R0011646 (Medium)(These kids posed for my GX200 without me telling them to hold on.  Read on to know why)

Have you ever heard a frenzy photographer shouting this "tall order" to the permanently evasive kids? Okay, it may at first be spoken as softly as can be.  But either way, by the next minute, the order will get the photographer ridiculed by the fact that the kids are oblivious to him and still running away from his camera.

As evidenced in my experience, there is a very good trick to save the photographer the day, especially where there are many around like the drunken barflies around a bar.

There is an old game for children in Hong Kong having been passed down from generations to generations; well, at least starting from the generations when the traffic light saw, so to speak, the light of the day. 
The game is called, Yet Yee Sam Hung Luk Deng, or literally, One Two Three Traffic Light.  By playing this game with the kids, the photographer can leisurely stand on the same spot and have the kids voluntarily posed for the camera, for as long as the photographer wishes.

This is how:
1) Find a spacious area.  An outdoor place is ideal.

2) Find a wall or some structure safe for the kids to push.

3) The photographer stands turning to the wall (tweak the camera right for the scene before turning, of course)

4) Ask the kids to go as far back as possible from the photographer.

5) Then, the photographer, facing the wall, should chant, “One two three, traffic light.  Four five six, cross it right.”  Make it in a melodic way.  The chant can be paused or repeated at will.  Whenever it is paused, the photographer turns to face the kids.

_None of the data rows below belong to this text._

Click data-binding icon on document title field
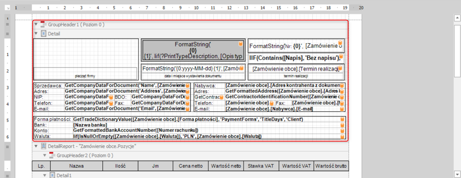The height and width of the screenshot is (178, 461). pyautogui.click(x=241, y=44)
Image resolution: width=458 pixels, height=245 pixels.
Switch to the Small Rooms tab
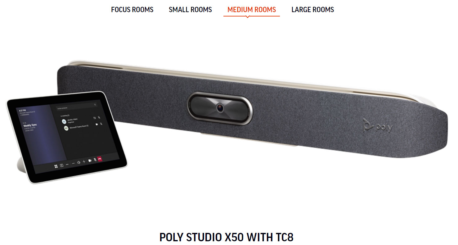190,10
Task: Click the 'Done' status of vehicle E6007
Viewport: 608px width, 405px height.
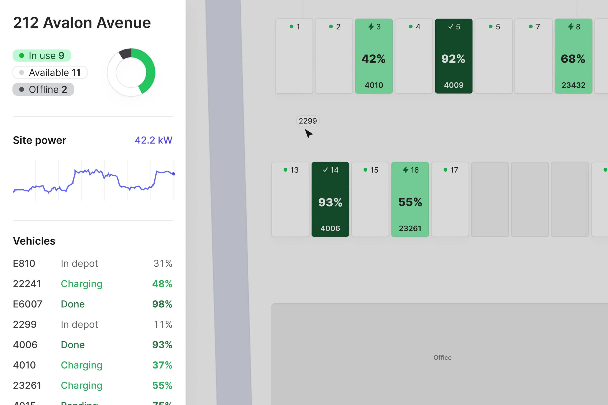Action: click(x=73, y=304)
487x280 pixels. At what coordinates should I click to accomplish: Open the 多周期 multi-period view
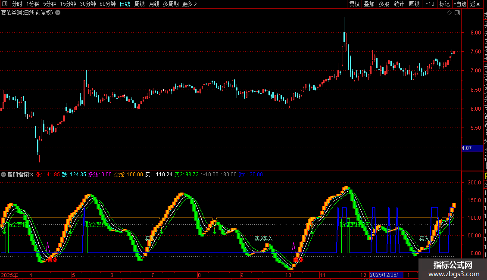pyautogui.click(x=171, y=4)
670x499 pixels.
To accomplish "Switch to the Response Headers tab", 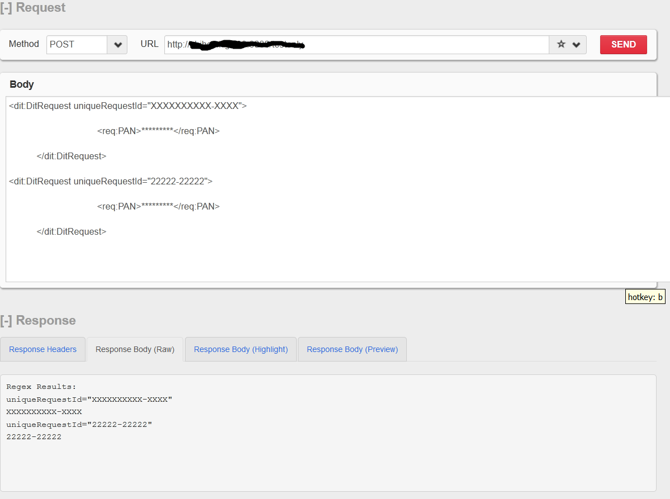I will tap(42, 349).
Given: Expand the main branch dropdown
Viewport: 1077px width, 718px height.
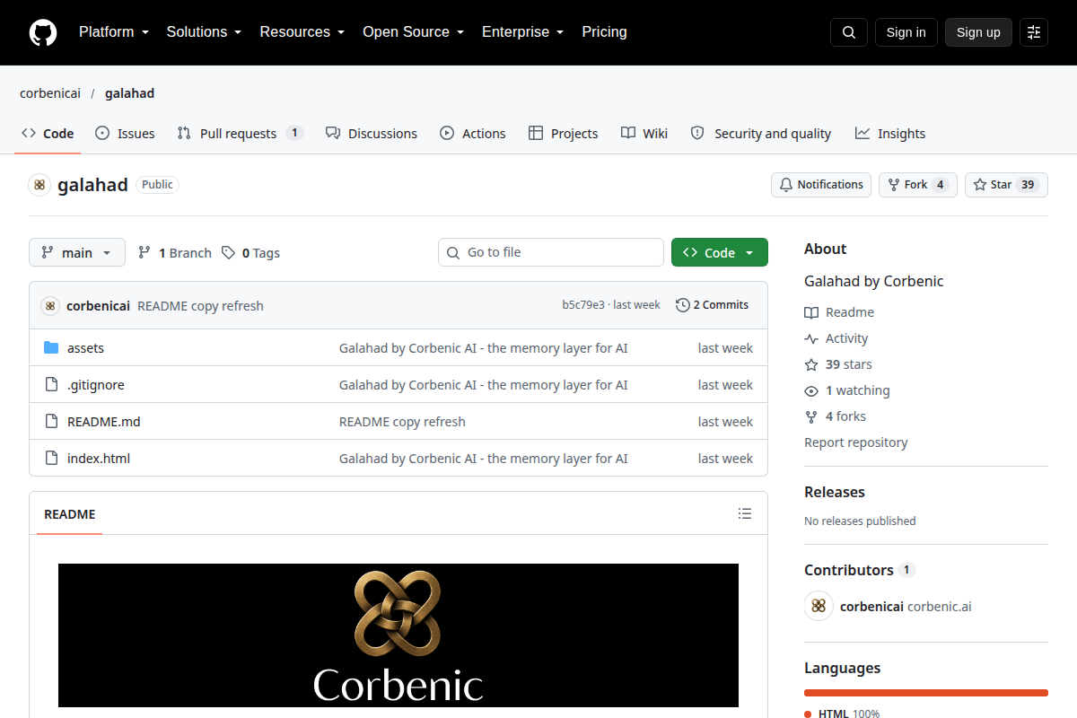Looking at the screenshot, I should point(77,253).
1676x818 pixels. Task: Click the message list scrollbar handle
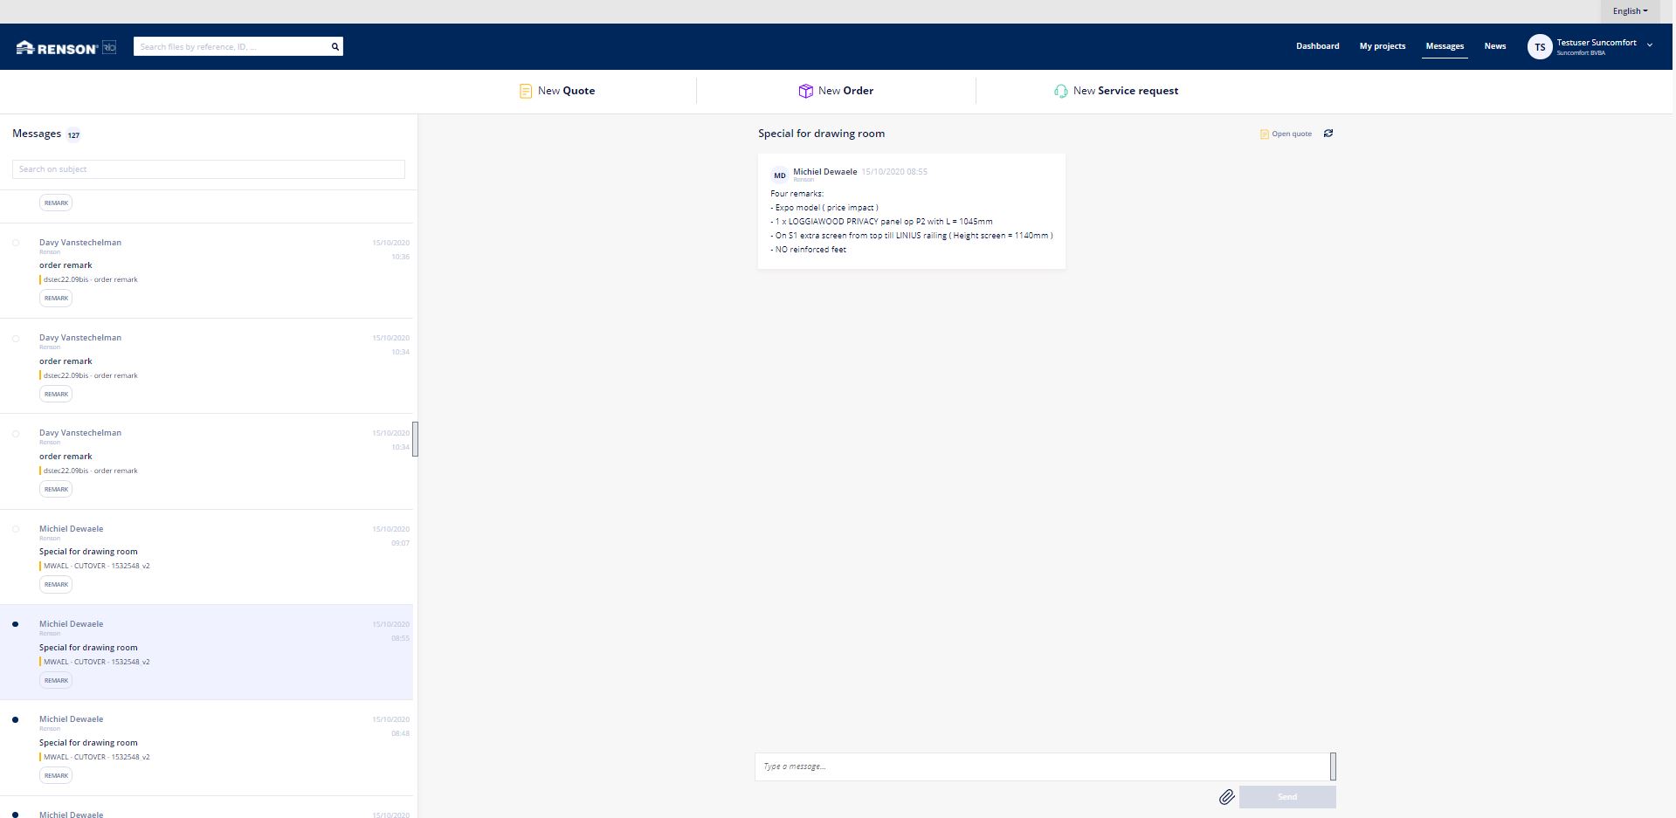[416, 439]
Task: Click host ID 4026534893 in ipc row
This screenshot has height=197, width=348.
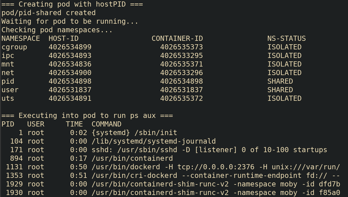Action: 70,56

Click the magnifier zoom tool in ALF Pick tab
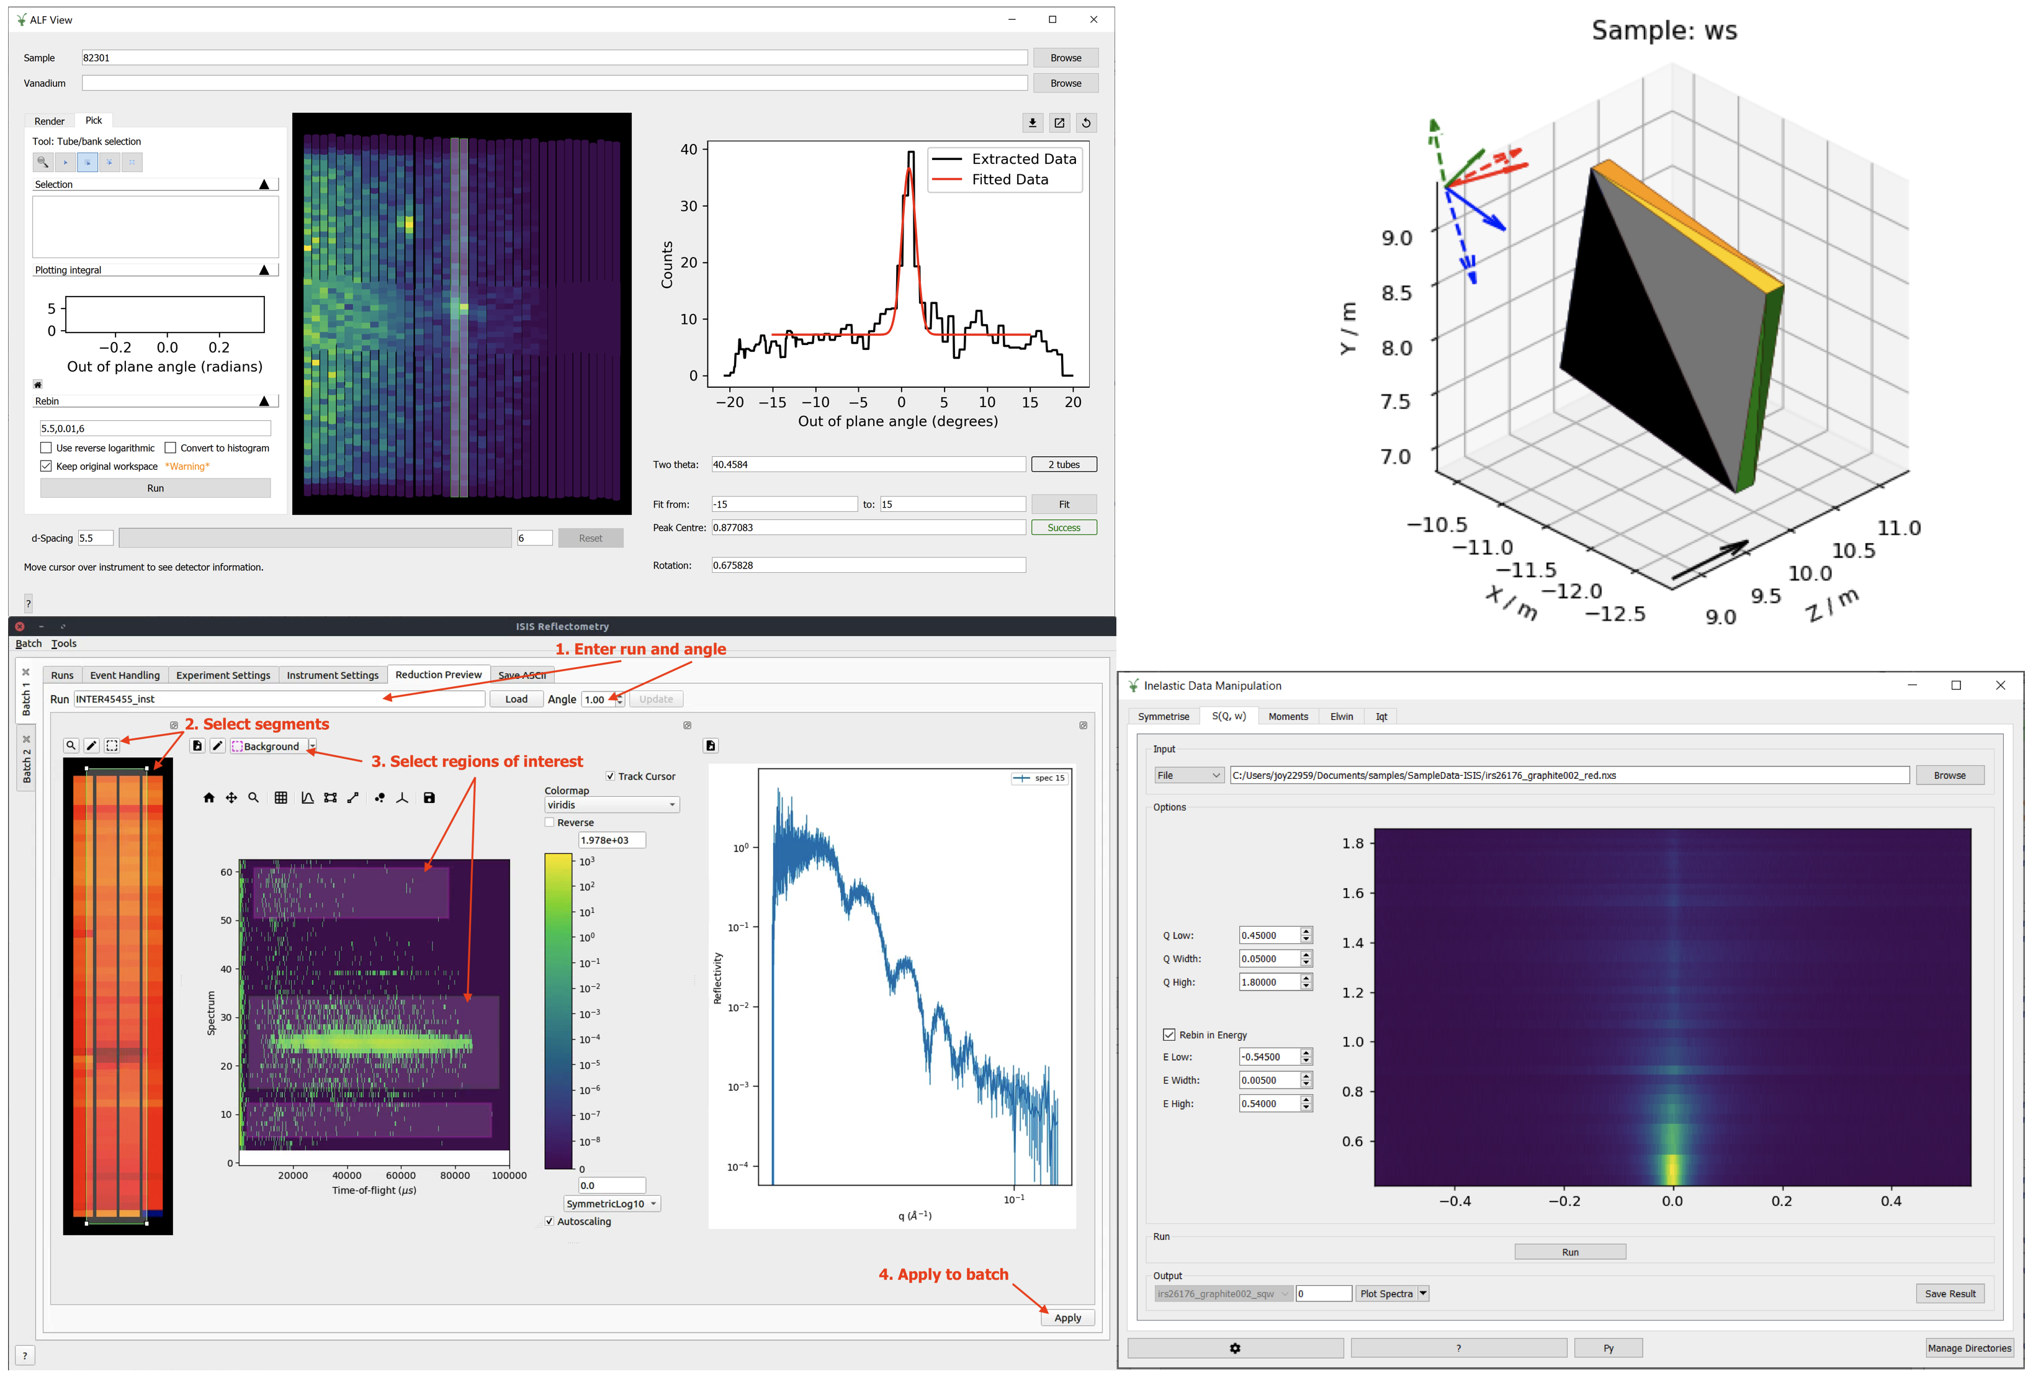point(42,162)
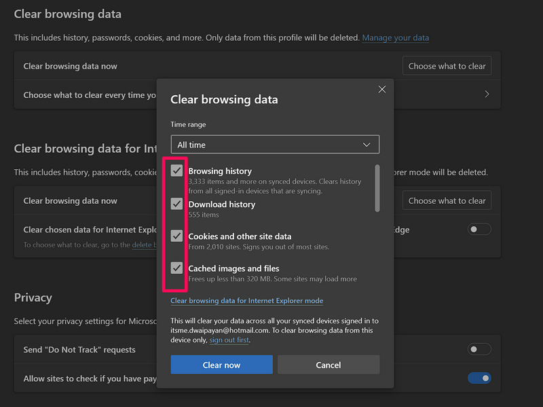This screenshot has height=407, width=543.
Task: Click the Clear now button
Action: click(221, 365)
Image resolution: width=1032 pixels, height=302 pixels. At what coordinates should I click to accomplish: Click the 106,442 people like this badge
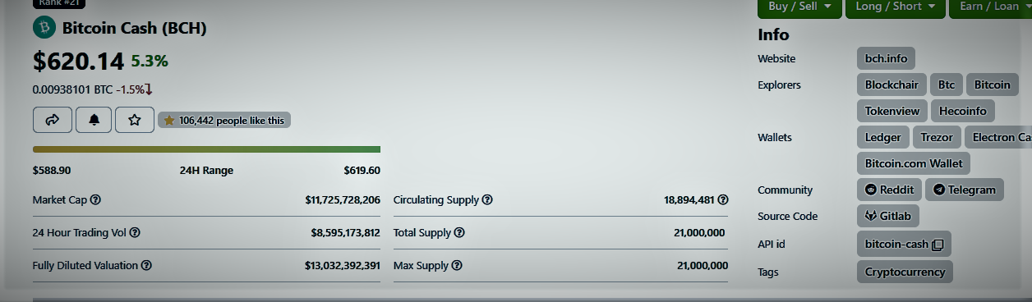click(224, 120)
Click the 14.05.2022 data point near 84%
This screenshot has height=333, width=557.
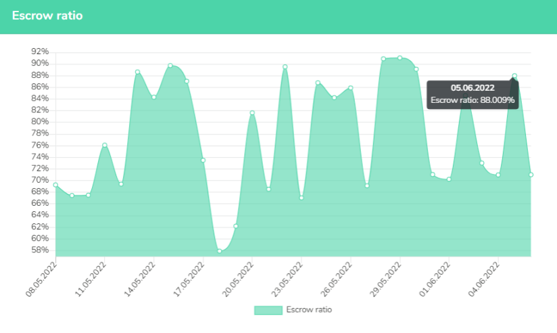click(x=154, y=97)
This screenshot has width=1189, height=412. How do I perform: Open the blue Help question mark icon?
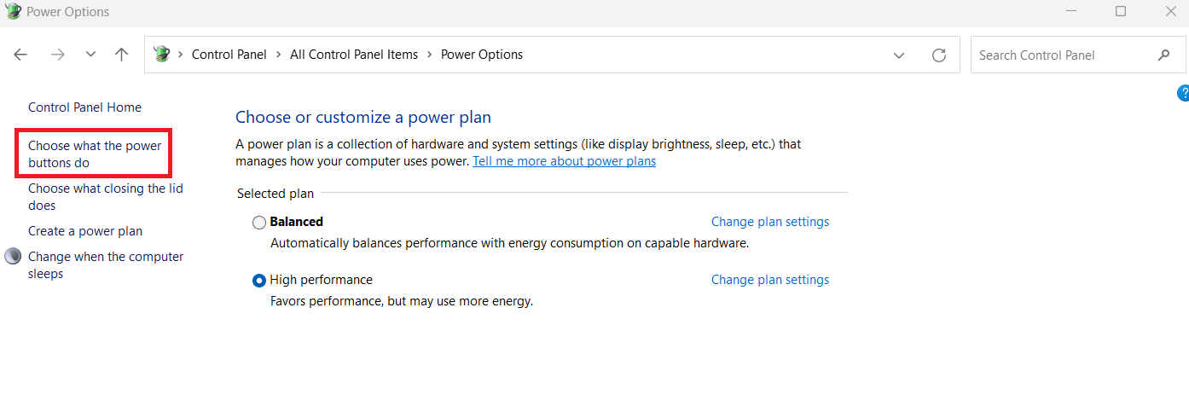tap(1183, 93)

6) For the kids, while the chant is going on, they should run as fast as they could towards the wall which the photographer is facing.  But when the chant pauses and the photographer turns his face around, the kids must freeze actions.  Otherwise, they lose.  Those who finally make it to the wall are winners.

7) Surely, the photographer must let all the kids win in the end so that they are willing to play for some more rounds.  But before that, the photographer will have lots of chances to take photos of the kids frozen in various forms of gestures, with great smiles of excitement on their faces too.  Just make sure that when playing the game, you chant the last word differently as a signal for the turnabout.  You will want all of them in a ready pose for the shots, won’t you?

It can’t be any easier for a photographer in dealing with a flock of restless kids.